- **Entries shown**
[start]

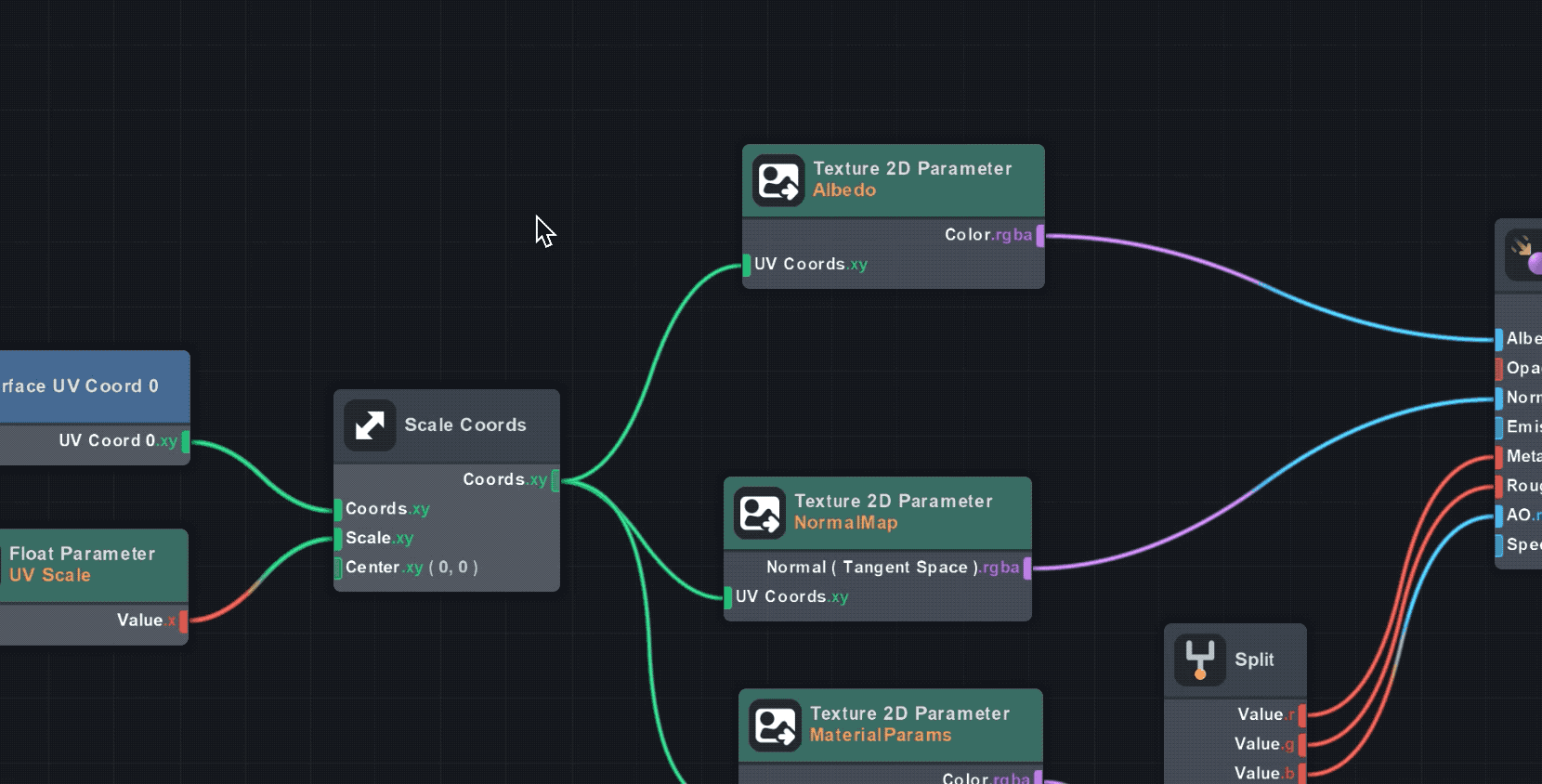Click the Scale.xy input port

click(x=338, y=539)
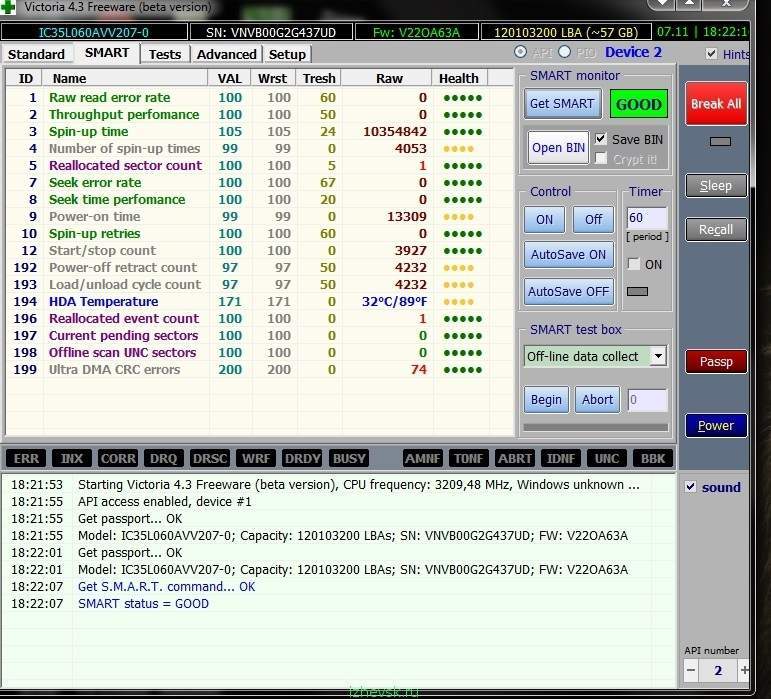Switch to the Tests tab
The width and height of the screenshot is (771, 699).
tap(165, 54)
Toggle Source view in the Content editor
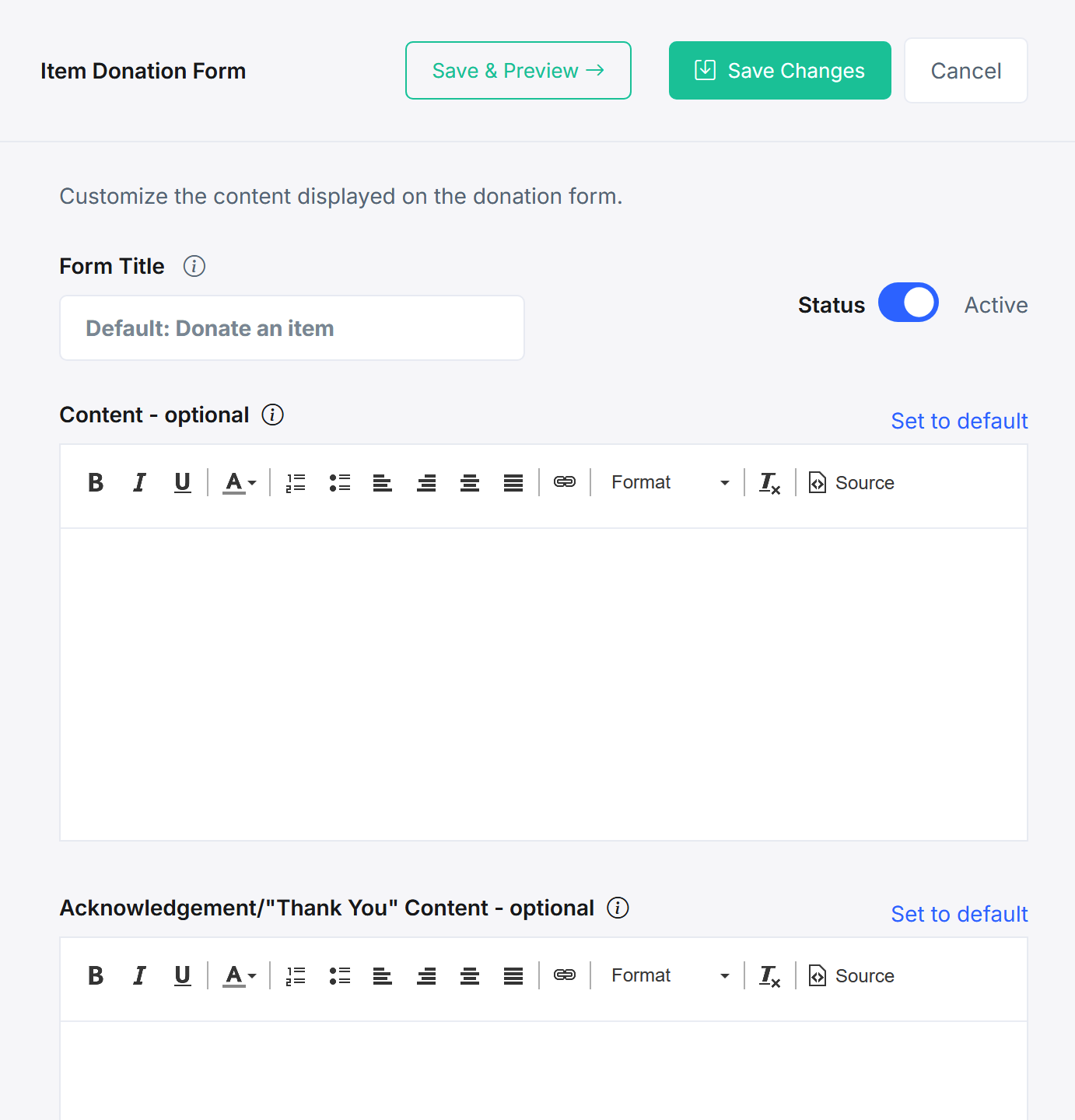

[end]

- **Directive**
How many lines of the records contain the word "Source"? Reply with the number alone.

- **Final result**
1